Nitroreductase catalyzed biotransformation of CL-20.

作者信息

Bhushan Bharat, Halasz Annamaria, Hawari Jalal

机构信息

Biotechnology Research Institute, National Research Council of Canada, 6100 Royalmount Avenue, Montreal, Que., Canada H4P 2R2.

出版信息

Biochem Biophys Res Commun. 2004 Sep 10;322(1):271-6. doi: 10.1016/j.bbrc.2004.07.115.
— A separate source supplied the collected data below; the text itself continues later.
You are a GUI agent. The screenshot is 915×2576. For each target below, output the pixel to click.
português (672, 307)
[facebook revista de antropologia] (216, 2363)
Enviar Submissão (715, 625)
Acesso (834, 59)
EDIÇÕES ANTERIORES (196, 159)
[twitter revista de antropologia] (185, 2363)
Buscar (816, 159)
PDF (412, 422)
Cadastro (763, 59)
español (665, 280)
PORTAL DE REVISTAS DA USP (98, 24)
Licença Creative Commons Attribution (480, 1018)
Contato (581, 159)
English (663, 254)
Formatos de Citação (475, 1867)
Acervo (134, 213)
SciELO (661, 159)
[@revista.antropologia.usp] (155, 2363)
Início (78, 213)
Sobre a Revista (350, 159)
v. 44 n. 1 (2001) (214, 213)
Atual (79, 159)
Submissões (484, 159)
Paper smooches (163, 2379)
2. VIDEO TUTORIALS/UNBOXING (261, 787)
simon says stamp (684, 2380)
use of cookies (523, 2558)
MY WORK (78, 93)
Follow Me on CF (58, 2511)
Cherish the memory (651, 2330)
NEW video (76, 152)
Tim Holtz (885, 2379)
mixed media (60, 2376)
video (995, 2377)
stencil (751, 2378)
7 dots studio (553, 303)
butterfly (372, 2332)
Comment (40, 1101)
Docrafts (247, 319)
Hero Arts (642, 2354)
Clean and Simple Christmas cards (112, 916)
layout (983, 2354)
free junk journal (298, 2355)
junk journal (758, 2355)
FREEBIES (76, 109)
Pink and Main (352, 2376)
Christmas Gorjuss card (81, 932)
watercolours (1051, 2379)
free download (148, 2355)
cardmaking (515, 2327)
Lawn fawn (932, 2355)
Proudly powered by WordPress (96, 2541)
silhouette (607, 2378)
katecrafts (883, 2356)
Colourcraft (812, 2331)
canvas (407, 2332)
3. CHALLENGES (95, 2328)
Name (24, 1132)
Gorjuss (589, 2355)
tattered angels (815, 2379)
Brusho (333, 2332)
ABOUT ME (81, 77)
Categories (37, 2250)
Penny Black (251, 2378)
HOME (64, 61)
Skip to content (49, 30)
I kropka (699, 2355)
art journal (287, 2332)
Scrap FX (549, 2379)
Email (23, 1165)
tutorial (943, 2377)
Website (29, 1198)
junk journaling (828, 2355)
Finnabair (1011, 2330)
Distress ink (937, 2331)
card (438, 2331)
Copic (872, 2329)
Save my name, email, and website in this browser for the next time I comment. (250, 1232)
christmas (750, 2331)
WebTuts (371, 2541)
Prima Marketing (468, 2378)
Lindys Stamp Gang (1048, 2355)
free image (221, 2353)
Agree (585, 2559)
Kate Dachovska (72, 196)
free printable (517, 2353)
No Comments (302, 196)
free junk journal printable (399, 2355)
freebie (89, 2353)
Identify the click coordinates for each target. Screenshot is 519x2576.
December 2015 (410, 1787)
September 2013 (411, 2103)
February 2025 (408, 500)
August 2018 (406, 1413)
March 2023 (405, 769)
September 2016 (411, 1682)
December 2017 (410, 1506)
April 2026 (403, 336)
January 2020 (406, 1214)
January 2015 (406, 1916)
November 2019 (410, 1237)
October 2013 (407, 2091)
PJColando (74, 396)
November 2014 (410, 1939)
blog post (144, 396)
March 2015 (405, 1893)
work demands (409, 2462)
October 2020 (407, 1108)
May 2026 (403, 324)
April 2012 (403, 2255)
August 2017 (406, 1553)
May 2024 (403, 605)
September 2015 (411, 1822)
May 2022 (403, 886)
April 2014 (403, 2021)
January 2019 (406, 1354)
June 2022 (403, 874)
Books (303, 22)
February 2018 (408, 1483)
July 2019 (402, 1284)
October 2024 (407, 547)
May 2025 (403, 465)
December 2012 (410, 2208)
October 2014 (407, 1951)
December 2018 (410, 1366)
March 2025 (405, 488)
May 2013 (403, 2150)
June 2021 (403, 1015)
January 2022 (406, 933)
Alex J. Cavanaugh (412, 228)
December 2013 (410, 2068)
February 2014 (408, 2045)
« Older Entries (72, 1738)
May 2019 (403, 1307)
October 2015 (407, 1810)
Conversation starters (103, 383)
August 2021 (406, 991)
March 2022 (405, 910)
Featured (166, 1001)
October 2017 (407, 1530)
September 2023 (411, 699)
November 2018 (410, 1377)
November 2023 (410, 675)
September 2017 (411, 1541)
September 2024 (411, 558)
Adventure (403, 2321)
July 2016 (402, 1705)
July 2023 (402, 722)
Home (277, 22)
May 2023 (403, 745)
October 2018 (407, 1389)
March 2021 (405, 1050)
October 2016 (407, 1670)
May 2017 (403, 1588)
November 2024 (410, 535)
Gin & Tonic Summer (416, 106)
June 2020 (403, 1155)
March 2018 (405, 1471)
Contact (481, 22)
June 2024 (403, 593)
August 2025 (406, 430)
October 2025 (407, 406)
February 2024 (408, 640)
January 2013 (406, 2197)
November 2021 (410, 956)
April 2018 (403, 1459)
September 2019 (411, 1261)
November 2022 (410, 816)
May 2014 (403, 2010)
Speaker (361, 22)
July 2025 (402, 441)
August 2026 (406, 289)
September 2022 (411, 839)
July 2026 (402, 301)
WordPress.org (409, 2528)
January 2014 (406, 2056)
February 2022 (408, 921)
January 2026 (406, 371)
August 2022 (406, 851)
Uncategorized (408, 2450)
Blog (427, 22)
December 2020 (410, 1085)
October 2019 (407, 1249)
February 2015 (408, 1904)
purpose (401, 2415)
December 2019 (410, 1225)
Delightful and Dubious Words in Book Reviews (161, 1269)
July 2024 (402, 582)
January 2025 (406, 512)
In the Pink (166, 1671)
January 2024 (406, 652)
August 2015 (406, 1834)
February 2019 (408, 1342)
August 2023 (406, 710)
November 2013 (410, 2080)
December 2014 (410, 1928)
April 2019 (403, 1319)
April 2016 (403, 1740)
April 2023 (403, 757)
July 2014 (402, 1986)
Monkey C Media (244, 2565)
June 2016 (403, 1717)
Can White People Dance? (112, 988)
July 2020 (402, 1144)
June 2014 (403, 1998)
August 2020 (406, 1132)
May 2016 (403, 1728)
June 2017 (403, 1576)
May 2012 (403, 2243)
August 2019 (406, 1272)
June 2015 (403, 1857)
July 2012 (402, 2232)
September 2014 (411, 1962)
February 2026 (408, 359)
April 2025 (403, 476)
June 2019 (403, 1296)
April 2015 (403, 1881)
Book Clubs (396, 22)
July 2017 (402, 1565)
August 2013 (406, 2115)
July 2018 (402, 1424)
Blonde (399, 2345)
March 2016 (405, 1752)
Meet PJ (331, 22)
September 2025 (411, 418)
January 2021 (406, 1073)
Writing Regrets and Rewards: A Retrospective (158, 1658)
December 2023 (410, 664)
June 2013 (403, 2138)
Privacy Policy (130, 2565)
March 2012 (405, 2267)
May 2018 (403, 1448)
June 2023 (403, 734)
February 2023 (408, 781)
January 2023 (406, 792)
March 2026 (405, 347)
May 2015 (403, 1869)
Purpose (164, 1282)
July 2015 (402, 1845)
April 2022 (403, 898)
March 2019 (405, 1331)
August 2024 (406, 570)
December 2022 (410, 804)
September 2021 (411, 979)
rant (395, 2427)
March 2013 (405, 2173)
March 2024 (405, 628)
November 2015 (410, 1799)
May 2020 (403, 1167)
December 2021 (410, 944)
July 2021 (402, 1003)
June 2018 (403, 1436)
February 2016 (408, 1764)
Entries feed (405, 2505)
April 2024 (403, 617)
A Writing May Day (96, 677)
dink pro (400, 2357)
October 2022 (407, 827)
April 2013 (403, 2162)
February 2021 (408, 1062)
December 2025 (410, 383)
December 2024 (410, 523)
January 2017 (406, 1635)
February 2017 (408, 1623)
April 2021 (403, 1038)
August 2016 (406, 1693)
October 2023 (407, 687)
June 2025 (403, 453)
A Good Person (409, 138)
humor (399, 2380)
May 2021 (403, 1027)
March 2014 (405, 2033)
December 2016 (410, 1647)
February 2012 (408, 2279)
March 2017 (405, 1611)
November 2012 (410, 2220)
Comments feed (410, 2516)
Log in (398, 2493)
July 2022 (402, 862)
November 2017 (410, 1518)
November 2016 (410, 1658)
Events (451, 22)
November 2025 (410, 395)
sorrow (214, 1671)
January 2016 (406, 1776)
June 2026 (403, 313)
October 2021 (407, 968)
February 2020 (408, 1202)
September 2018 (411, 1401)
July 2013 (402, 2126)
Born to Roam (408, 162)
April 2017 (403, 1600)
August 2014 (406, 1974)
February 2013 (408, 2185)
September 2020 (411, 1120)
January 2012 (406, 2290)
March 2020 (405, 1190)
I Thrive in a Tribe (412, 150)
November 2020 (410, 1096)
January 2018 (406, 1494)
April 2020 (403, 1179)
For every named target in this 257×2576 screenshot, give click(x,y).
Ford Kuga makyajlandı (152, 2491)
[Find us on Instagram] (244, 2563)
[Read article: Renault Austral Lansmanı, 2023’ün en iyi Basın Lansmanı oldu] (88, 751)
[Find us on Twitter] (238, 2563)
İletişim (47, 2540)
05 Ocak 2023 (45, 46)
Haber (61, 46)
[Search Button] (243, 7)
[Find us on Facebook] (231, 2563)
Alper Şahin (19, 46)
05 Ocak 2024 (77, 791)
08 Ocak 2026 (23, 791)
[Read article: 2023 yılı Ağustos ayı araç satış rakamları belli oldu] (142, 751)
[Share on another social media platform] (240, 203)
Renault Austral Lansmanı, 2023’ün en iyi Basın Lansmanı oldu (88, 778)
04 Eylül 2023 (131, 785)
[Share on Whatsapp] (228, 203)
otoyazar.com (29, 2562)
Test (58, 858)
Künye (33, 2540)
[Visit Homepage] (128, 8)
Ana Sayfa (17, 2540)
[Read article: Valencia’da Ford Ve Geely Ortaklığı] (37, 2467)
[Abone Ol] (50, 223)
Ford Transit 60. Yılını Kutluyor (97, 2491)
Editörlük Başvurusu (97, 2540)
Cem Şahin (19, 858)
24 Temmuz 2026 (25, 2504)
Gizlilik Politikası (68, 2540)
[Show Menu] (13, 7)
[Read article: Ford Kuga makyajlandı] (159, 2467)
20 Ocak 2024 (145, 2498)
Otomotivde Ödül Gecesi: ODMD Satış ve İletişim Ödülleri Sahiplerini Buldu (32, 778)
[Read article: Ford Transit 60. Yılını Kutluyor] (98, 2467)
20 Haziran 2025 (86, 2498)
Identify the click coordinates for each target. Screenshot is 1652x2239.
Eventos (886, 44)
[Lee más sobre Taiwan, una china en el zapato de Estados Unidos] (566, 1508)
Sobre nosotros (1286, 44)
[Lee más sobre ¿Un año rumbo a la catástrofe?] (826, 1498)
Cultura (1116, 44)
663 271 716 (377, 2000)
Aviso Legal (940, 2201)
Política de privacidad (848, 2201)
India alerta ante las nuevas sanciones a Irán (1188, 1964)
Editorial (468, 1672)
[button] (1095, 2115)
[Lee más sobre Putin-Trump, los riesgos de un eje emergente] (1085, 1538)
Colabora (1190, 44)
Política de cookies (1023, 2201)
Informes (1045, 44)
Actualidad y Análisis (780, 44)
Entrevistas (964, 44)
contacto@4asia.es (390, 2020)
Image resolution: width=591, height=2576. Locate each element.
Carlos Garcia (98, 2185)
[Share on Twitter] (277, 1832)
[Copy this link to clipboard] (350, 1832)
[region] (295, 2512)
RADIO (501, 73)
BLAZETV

DOI:10.1016/j.bbrc.2004.07.115
PMID:15313201
Abstract

Previously, we reported that a salicylate 1-monooxygenase from Pseudomonas sp. ATCC 29352 biotransformed CL-20 (2,4,6,8,10,12-hexanitro-2,4,6,8,10,12-hexaaza-isowurtzitane) (C(6)H(6)N(12)O(12)) and produced a key metabolite with mol. wt. 346 Da corresponding to an empirical formula of C(6)H(6)N(10)O(8) which spontaneously decomposed in aqueous medium to produce N(2)O, NH(4)(+), and HCOOH [Appl. Environ. Microbiol. (2004)]. In the present study, we found that nitroreductase from Escherichia coli catalyzed a one-electron transfer to CL-20 to form a radical anion (CL-20(-)) which upon initial N-denitration also produced metabolite C(6)H(6)N(10)O(8). The latter was tentatively identified as 1,4,5,8-tetranitro-1,3a,4,4a,5,7a,8,8a-octahydro-diimidazo[4,5-b:4',5'-e]pyrazine [IUPAC] which decomposed spontaneously in water to produce glyoxal (OHCCHO) and formic acid (HCOOH). The rates of CL-20 biotransformation under anaerobic and aerobic conditions were 3.4+/-0.2 and 0.25+/-0.01 nmol min(-1)mg of protein(-1), respectively. The product stoichiometry showed that each reacted CL-20 molecule produced about 1.8 nitrite ions, 3.3 molecules of nitrous oxide, 1.6 molecules of formic acid, 1.0 molecule of glyoxal, and 1.3 ammonium ions. Carbon and nitrogen products gave mass-balances of 60% and 81%, respectively. A comparative study between native-, deflavo-, and reconstituted-nitroreductase showed that FMN-site was possibly involved in the biotransformation of CL-20.

摘要

此前,我们报道过来自假单胞菌属ATCC 29352的水杨酸1-单加氧酶可对六硝基六氮杂异伍兹烷(CL-20,2,4,6,8,10,12-六硝基-2,4,6,8,10,12-六氮杂异伍兹烷)(C₆H₆N₁₂O₁₂)进行生物转化,并产生一种关键代谢物,其分子量为346 Da,对应经验式C₆H₆N₁₀O₈,该代谢物在水介质中自发分解生成一氧化二氮、铵离子和甲酸[《应用与环境微生物学》(2004年)]。在本研究中,我们发现大肠杆菌的硝基还原酶催化向CL-20进行单电子转移,形成自由基阴离子(CL-20⁻),该自由基阴离子在最初的N-脱硝反应中也生成代谢物C₆H₆N₁₀O₈。后者初步鉴定为1,4,5,8-四硝基-1,3a,4,4a,5,7a,8,8a-八氢-二咪唑并[4,5-b:4',5'-e]吡嗪[国际纯粹与应用化学联合会(IUPAC)命名],其在水中自发分解生成乙二醛(OHCCHO)和甲酸(HCOOH)。厌氧和好氧条件下CL-20的生物转化速率分别为3.4±0.2和0.25±0.01 nmol min⁻¹mg蛋白⁻¹。产物化学计量关系表明,每个反应的CL-20分子产生约1.8个亚硝酸根离子、3.3个一氧化二氮分子、1.6个甲酸分子、1.0个乙二醛分子和1.3个铵离子。碳和氮产物的质量平衡分别为60%和81%。对天然、脱黄素和重组硝基还原酶的比较研究表明,黄素单核苷酸(FMN)位点可能参与了CL-20的生物转化。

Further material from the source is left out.